EXERCISE MATERIALS:
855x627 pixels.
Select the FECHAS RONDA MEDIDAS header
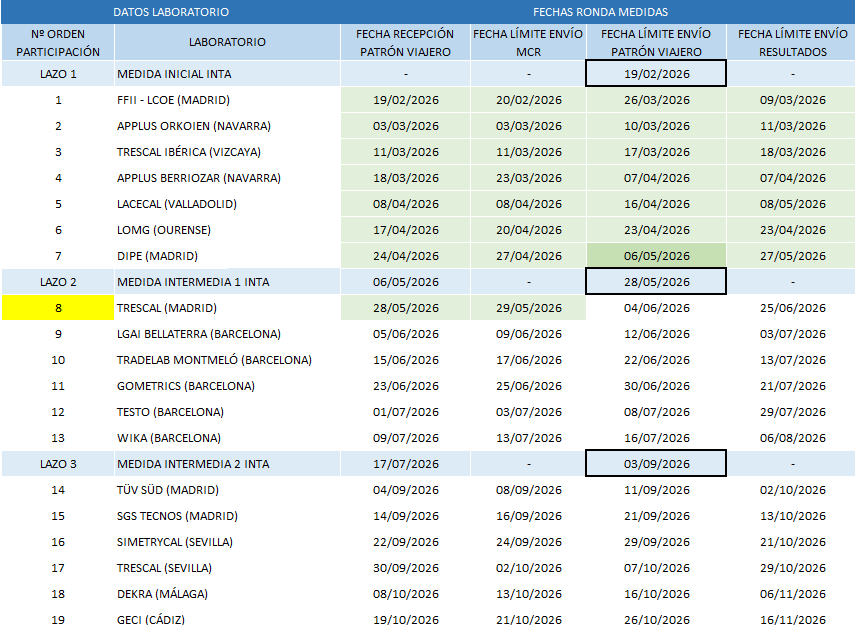coord(600,12)
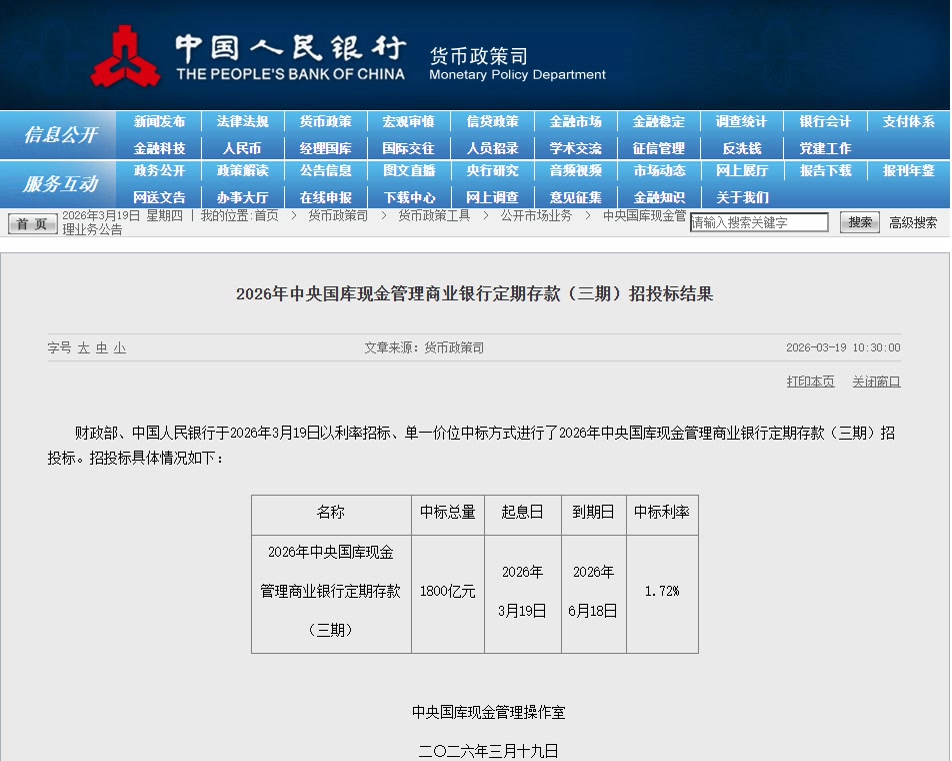952x761 pixels.
Task: Open 公告信息 in the service menu
Action: 325,171
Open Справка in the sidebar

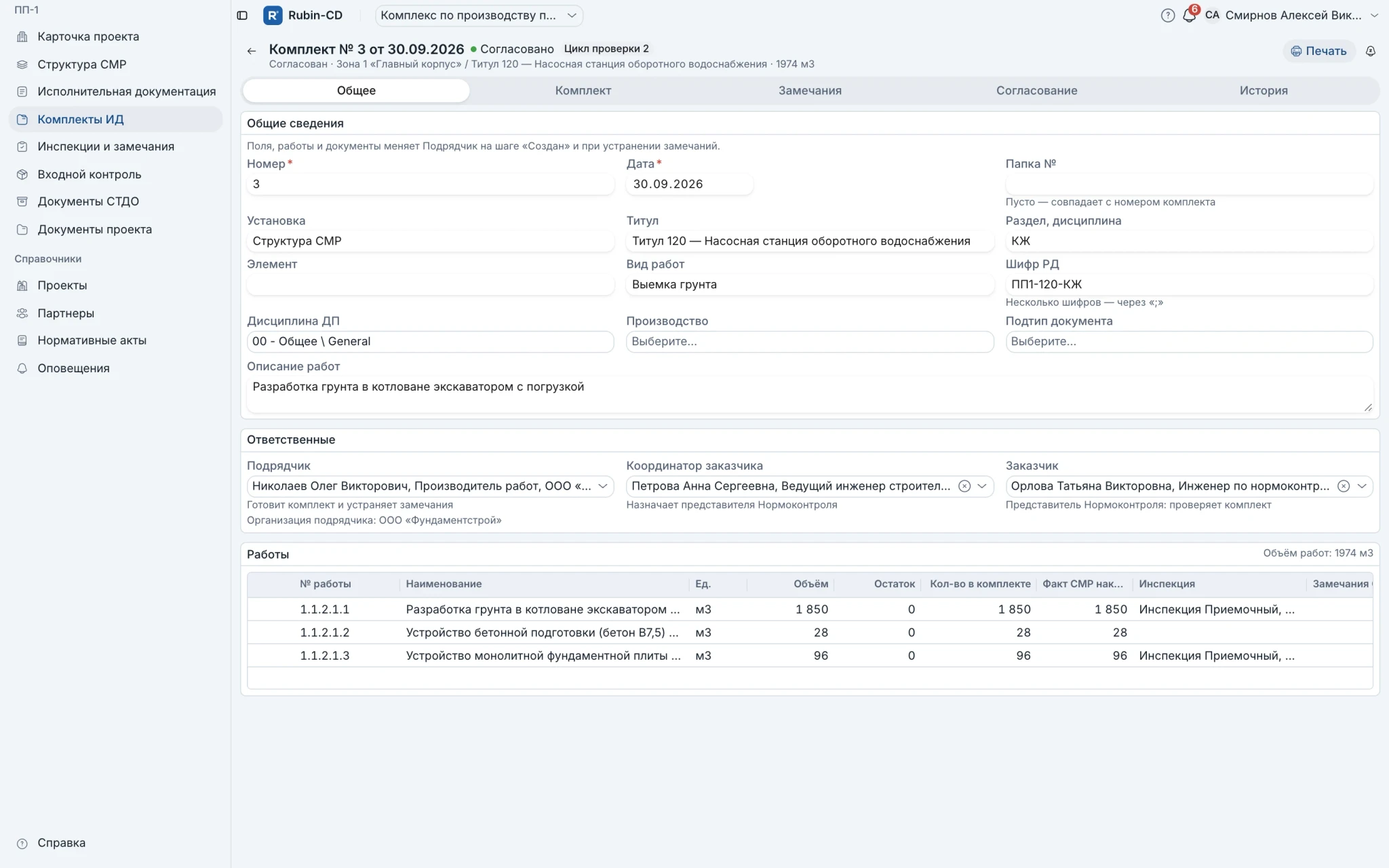61,843
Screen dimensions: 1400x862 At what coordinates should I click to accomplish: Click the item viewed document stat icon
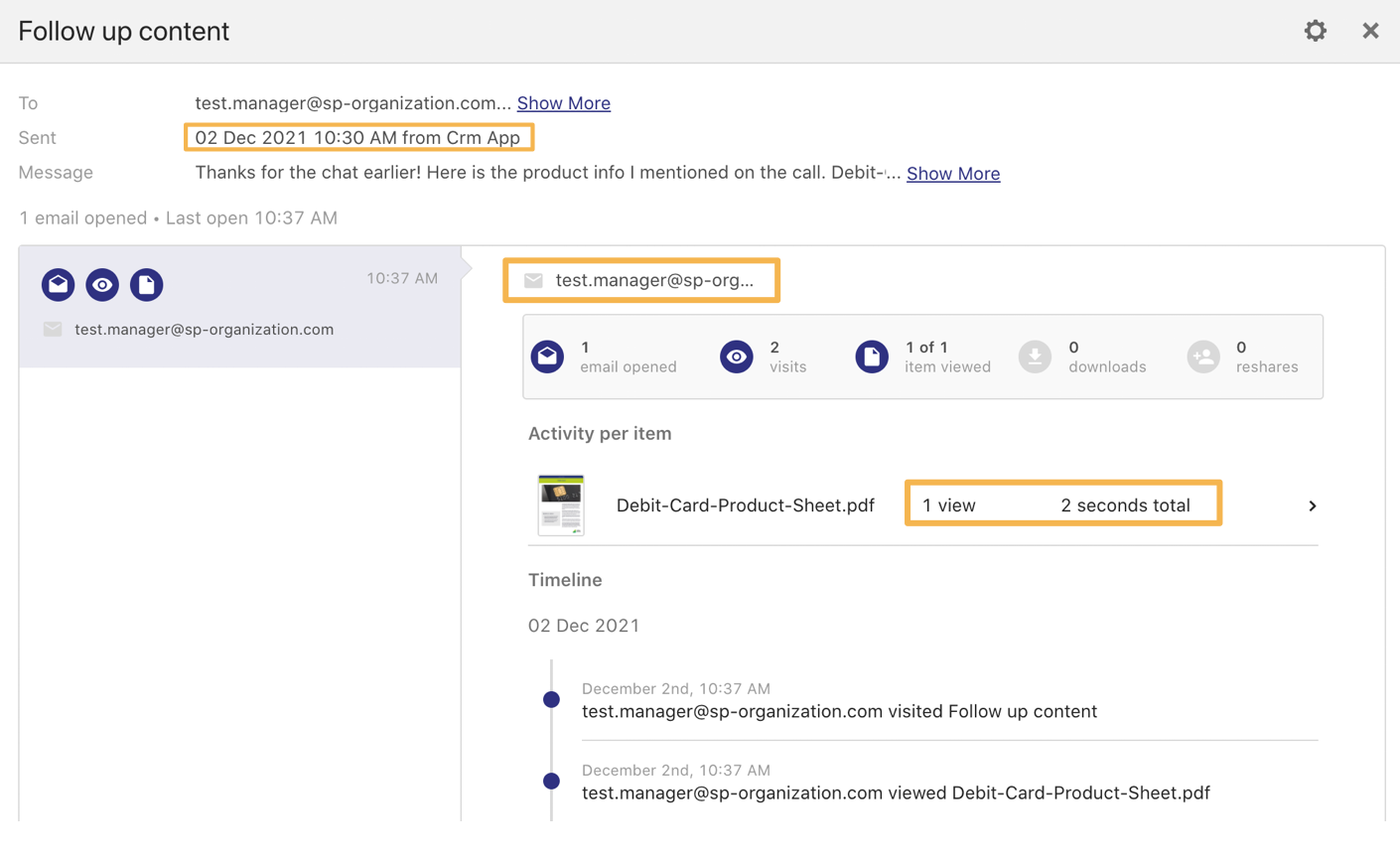872,357
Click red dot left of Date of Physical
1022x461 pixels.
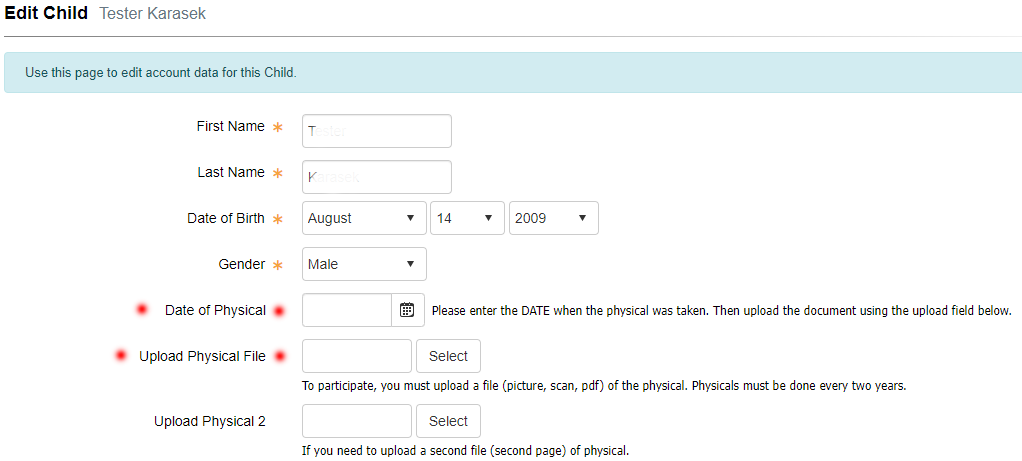[x=141, y=309]
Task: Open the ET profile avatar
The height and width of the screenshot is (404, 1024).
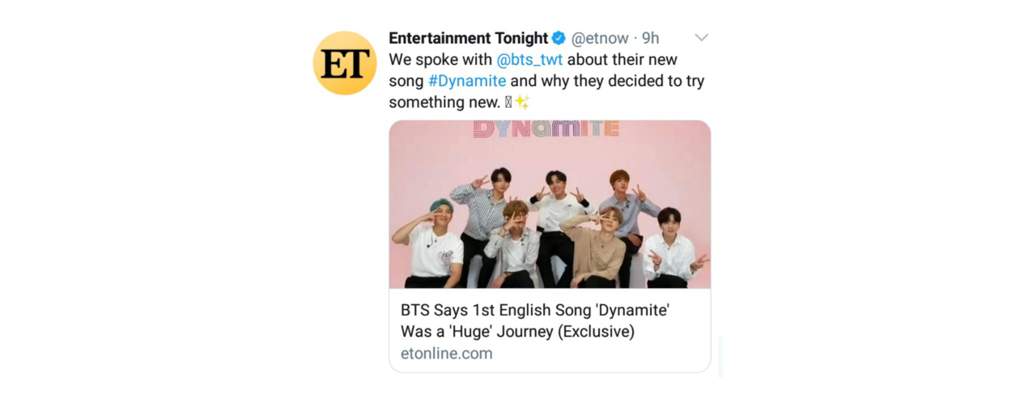Action: click(x=345, y=63)
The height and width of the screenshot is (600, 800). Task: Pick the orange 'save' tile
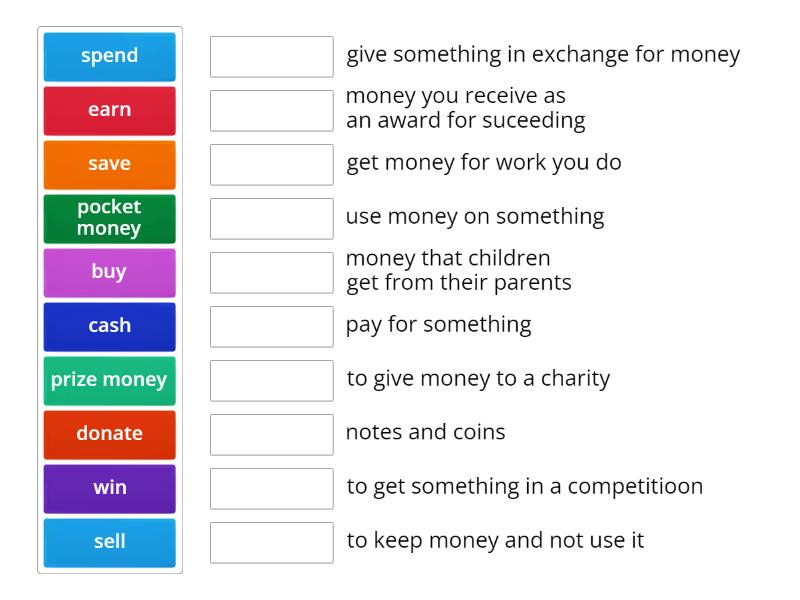pyautogui.click(x=109, y=165)

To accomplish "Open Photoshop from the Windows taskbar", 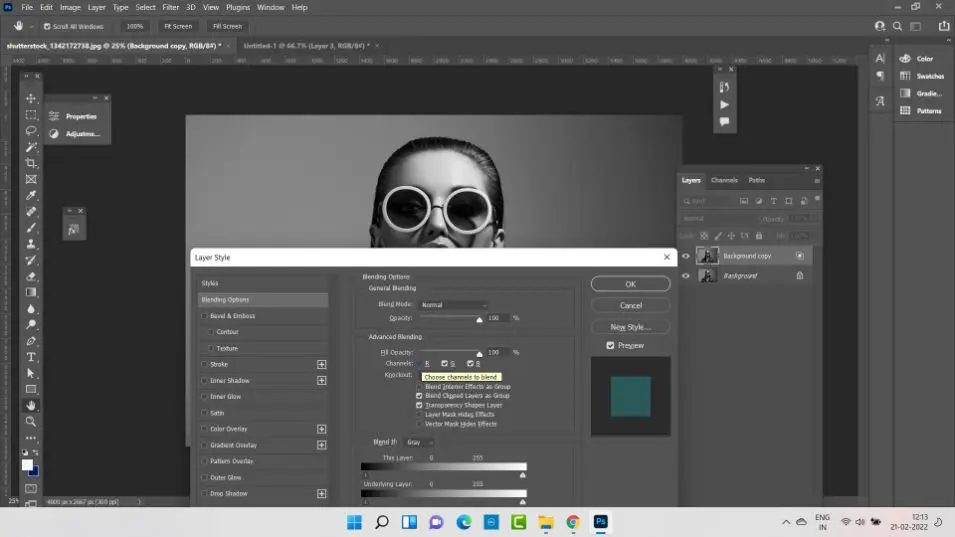I will [601, 522].

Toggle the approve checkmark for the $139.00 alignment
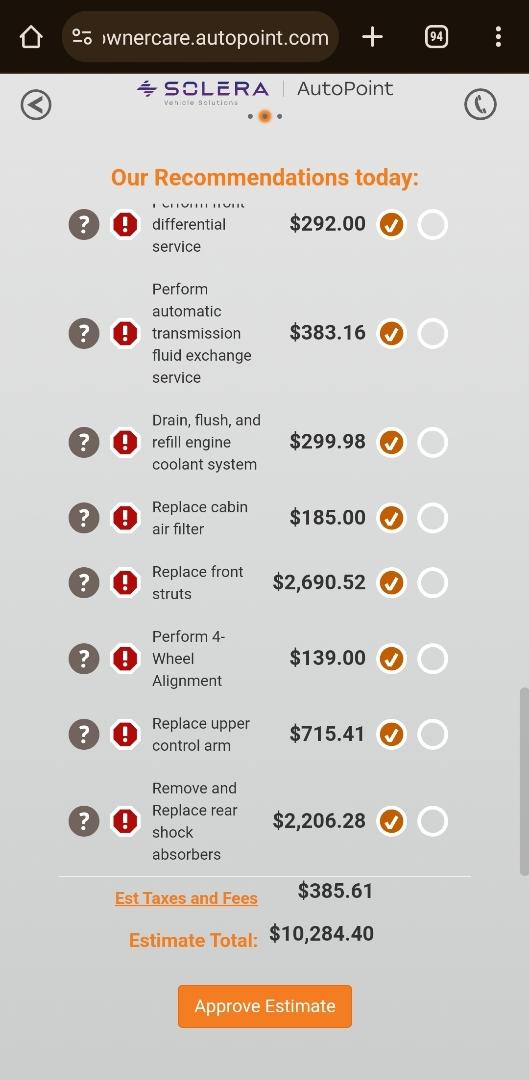(391, 658)
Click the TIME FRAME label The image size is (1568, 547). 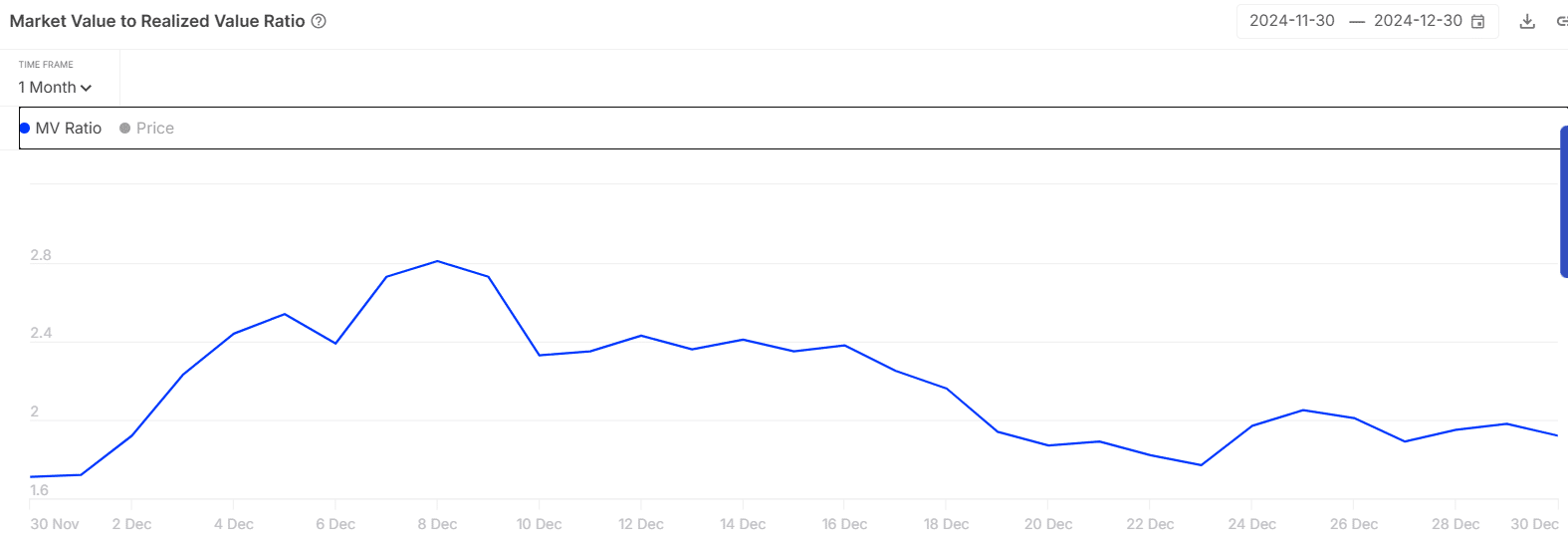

WHAT THE TASK REQUIRES:
Skip all pictures. Then give again, exactly, each line from the line holding "Toggle the approve" through the last line of the listing above, both ends included.

RESPONSE BELOW:
Toggle the approve checkmark for the $139.00 alignment
(391, 658)
Click the TIME FRAME label The image size is (1568, 547). 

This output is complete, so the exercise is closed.